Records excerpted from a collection
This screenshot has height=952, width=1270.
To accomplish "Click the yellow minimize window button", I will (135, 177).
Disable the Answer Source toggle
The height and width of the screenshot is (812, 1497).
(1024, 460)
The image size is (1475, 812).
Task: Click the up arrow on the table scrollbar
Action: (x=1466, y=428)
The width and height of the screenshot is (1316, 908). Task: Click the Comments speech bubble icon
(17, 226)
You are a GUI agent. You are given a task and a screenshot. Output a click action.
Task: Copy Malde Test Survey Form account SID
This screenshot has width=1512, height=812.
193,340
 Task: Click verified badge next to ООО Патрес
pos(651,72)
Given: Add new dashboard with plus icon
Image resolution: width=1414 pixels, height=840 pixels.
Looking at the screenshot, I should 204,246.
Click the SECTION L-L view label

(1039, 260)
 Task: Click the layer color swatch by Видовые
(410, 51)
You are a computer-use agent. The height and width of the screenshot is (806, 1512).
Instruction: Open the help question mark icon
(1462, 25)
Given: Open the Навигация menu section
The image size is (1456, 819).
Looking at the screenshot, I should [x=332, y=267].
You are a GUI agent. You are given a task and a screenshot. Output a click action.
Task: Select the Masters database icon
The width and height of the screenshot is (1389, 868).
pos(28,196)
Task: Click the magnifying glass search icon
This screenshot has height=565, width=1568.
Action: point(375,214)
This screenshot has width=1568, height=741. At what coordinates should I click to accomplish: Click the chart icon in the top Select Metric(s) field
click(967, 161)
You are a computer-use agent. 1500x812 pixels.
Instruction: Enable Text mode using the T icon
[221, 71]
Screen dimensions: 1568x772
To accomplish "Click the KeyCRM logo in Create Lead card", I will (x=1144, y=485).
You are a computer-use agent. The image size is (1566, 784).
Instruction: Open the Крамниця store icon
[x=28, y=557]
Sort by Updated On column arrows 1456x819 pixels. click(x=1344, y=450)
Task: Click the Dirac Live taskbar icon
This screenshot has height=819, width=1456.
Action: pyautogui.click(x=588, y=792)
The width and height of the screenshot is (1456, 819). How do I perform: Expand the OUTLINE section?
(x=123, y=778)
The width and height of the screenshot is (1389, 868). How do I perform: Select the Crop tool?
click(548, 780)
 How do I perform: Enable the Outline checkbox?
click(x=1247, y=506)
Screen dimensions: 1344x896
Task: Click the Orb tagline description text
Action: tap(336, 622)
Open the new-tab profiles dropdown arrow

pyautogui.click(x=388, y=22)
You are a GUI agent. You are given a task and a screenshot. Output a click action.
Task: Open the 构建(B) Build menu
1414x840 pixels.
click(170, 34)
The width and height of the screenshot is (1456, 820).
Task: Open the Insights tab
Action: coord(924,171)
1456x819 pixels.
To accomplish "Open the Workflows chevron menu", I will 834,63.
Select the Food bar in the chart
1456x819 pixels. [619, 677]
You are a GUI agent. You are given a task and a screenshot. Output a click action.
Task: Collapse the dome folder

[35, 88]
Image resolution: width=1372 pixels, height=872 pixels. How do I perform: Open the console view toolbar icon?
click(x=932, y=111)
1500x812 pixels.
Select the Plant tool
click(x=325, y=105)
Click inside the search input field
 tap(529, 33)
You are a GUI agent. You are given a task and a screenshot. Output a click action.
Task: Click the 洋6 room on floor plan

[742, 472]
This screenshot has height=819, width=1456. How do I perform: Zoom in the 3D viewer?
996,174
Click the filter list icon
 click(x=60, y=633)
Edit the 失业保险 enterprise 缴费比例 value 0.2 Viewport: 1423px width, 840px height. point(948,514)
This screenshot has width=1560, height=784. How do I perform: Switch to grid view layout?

## Work instruction
Set down only the lines above that fall between the line holding "Image resolution: width=1414" and the line holding "Given: Open the Навигация menu section", inclusive, keeping each exact.

## Output for this task
Image resolution: width=1414 pixels, height=840 pixels.
Looking at the screenshot, I should 204,246.
Click the SECTION L-L view label

(1039, 260)
 Task: Click the layer color swatch by Видовые
(410, 51)
You are a computer-use agent. The height and width of the screenshot is (806, 1512).
Instruction: Open the help question mark icon
(1462, 25)
Given: Open the Навигация menu section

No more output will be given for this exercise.